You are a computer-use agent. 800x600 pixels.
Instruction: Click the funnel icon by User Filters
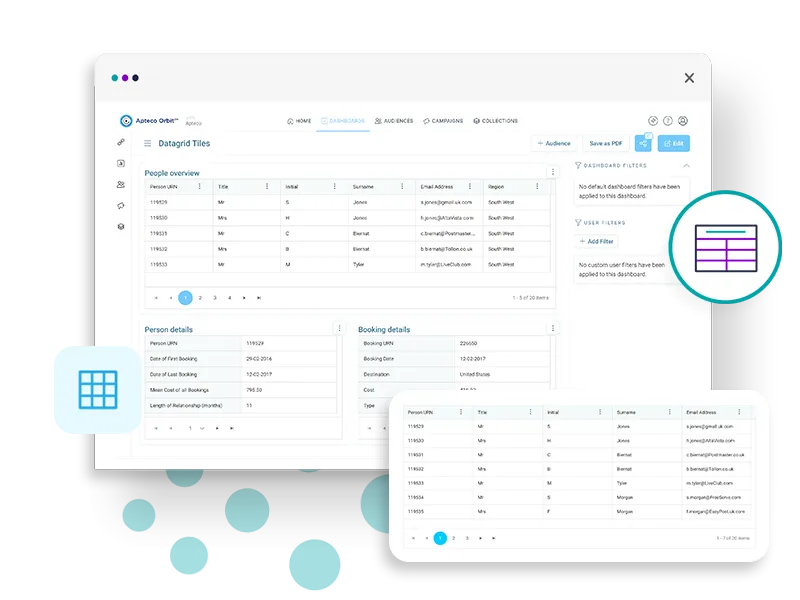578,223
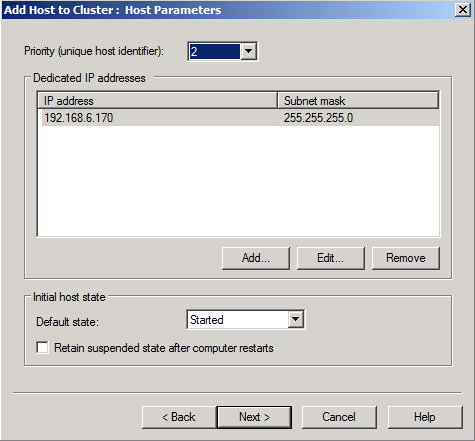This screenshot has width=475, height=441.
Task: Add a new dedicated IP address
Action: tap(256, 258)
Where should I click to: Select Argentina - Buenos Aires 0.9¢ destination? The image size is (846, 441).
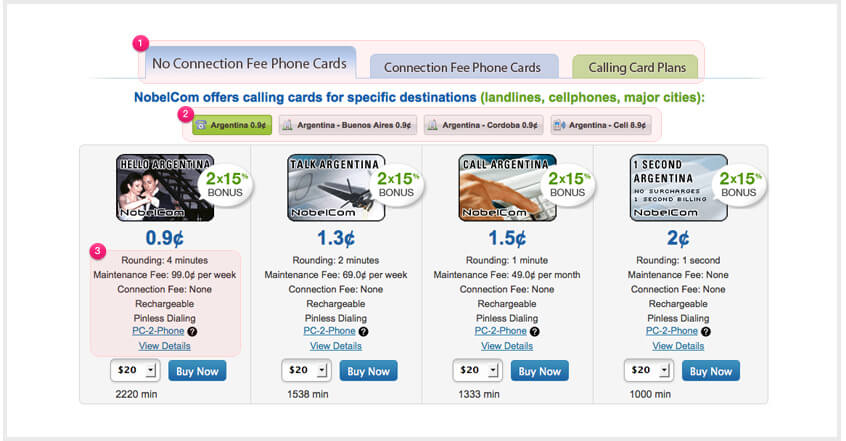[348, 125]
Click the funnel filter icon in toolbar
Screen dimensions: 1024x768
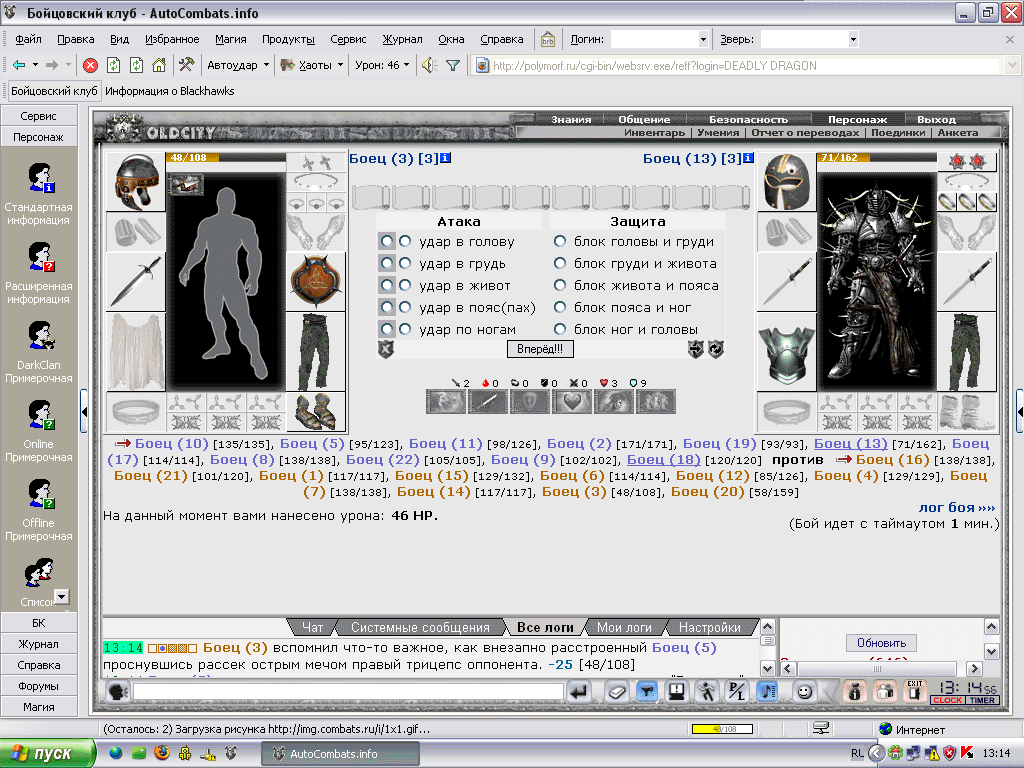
• • •
- Required work -
Return the records above verbatim, leaving out images.

- Solved exercise -
You are a computer-use agent. 800x600 pixels.
Instruction: Click the funnel icon by User Filters
578,223
This screenshot has width=475, height=441.
Task: Add a new dedicated IP address
Action: tap(256, 258)
Where should I click to: Select Argentina - Buenos Aires 0.9¢ destination? The image size is (846, 441).
[348, 125]
Click the funnel filter icon in toolbar
Screen dimensions: 1024x768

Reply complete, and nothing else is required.